Car-free living in the cold... and the heat

Wroclaw Poland weather snow
CC BY-SA 3.0 cinnamon_girl

As I stated on Friday, my article on car-free living (in 6 cities for the past 10 years) generated many questions and a lot of commentary. I'm following that up with a series aimed at answering those questions and adding some extra commentary. My Friday article was on car-free living with a partner and kids, while this one is on car-free living in very cold and very hot climates.

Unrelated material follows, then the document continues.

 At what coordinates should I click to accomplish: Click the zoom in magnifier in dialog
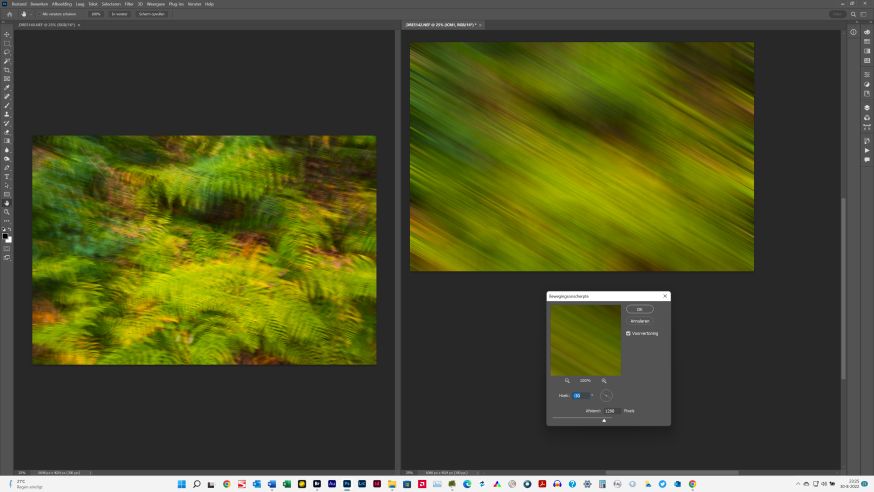(x=604, y=380)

Car-free living in the cold

Some commenters generalized and stated that I had lived car-free in very temperate, nice climates. Well, I think I was lucky with the climates in North Carolina, Virginia, and California. However, Wroclaw is further north than Toronto and has a colder climate than almost the entire United States (similar to Alaska), and the Netherlands wasn't particularly warm either. Plus, it was very rainy.

I prefer a more temperate and dry climate, but I really don't think climate is as big a deal for car-free living as people make it out to be. I could see it being a big challenge if you were only biking. (However, I have known people who biked through the winter in Ithaca, New York.) But public transportation and living in walkable places are important alternatives that can't be left out of the equation. I wouldn't live in an area of Wroclaw that didn't have good connections to public transportation. Many people do, especially because the apartments are cheaper per square meter there. But I know some of those people, and I know some who have unhappily discovered how much that adds to their transportation expenditures and time in traffic.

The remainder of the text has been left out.